§ **Source**
____

I hope you are not stuck by that, given that the cartesian product
does not rely on the understanding of "bijection".

An instant explanation of bijection is this:

Suppose you have two sets A and B, and you would like to know if they
have the same number of elements. For example:

A = {a,b,c,d,e,f,g}

and

B = {1,  2,  3,  4,  5,  6,  7}

Suppose that you cannot count. You forget the lessons for counting!

But you have ficelles, I mean ropes, cords, or strings.

So you can line up the two sets, and try to attach to each elements of
A a piece of rope, and joint them to one element of the set B.
IF you succeed doing that, and respecting the one-one or 1-1link, and
getting all the elements of B (the "onto" condition), THEN you have
shown the existence of a bijection between the two sets.

Let us see if that work on the example.  The "----------" represent
the pieces of rope. OK?

____

§ **Collected data**
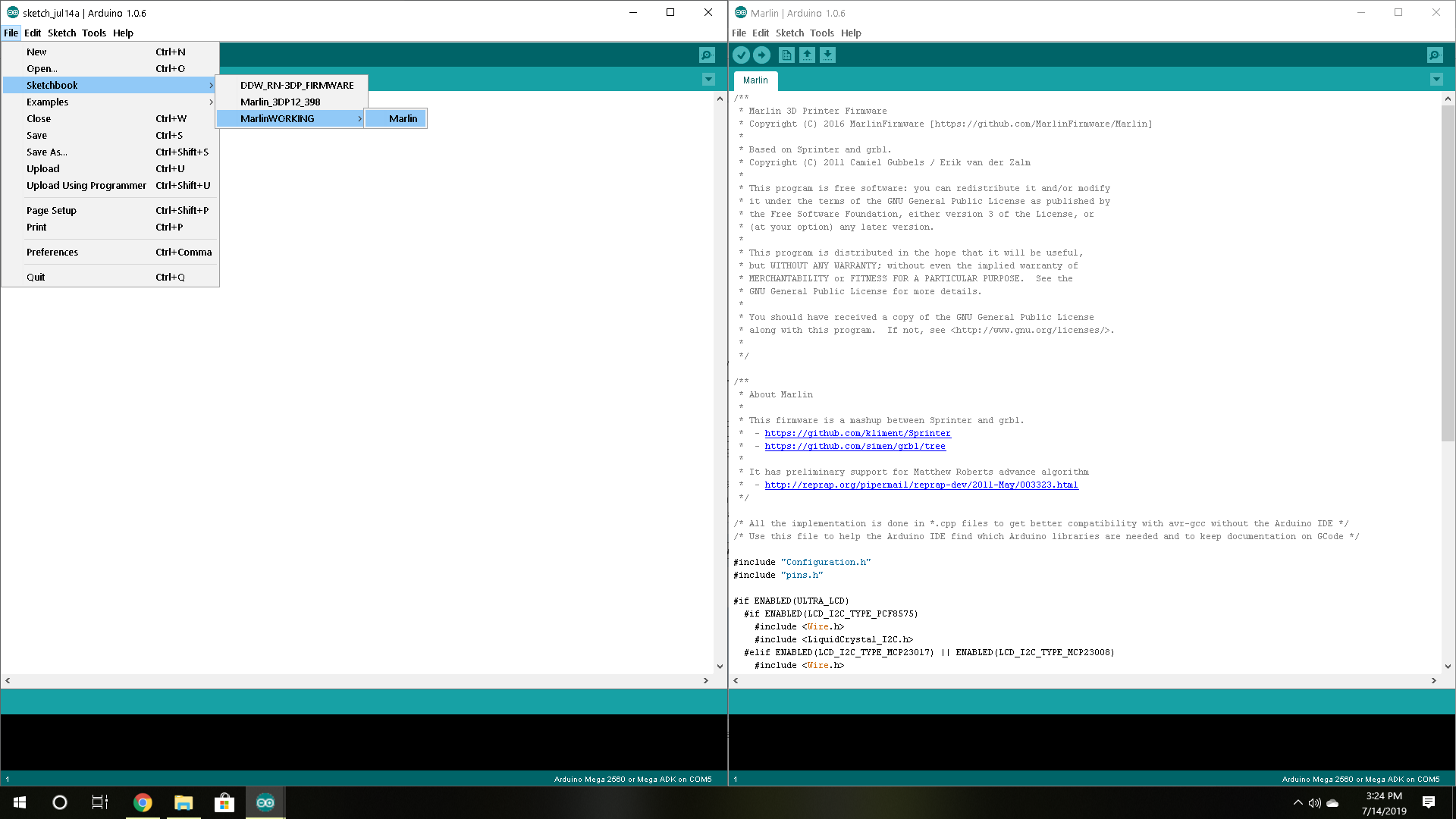Image resolution: width=1456 pixels, height=819 pixels.
Task: Select Save As from the File menu
Action: click(x=47, y=152)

____

§ **Exercises**
(1) Do the following statements agree with the bijection explanation above the data? Answer each with yes or no and quote the words of the explanation that decide it.
(a) The cartesian product depends on understanding bijection.
(b) The method described requires being able to count.
(c) The pieces of rope are used to join each element of A to an element of B.
(2) Please carry the bijection explanation forward from its last sentence.

§ **Responses by task**
(1)
(a) No: "the cartesian product does not rely on the understanding of" bijection.
(b) No: "Suppose that you cannot count."
(c) Yes: "try to attach to each elements of A a piece of rope, and joint them to one element of the set B."

(2)
a  ----------  1
b  ----------  2
c  ----------  3
d  ----------  4
e  ----------  5
f  ----------  6
g  ----------  7

So there is a bijection between A and B.

The bijection *is* that association, as we will defined much later(*).

Other bijections can exist between A and B, like

a  ----------  7
b  ----------  2
c  ----------  3
d  ----------  4
e  ----------  5
f  ----------  6
g  ----------  1

It is enough that one exist, to conclude the sets have the same
"number of elements", or same cardinal.

Convince you that if two sets have different number of elements, there
is no bijection in between. It has to be 1-1, and "onto" (no missing
element).

Exercise (but no hurry):
Verify if you can see some bijections existing between the powerset of
a set with 2 elements, and B_2. The same for the powerset of a set
with 3 elements, and B_3.

Bruno

!*) Oh! I can give you the particular mathematical bijection, existing
between A and B, given that I have already define the notion of couple.
It is the set of couples representing naturally those rope association:

{(a,1), (b,2) (c,3) (d,4), (e,5), (f,6), (g,7)}.    Take it easy, and
be sure you have read what I say about the couples before.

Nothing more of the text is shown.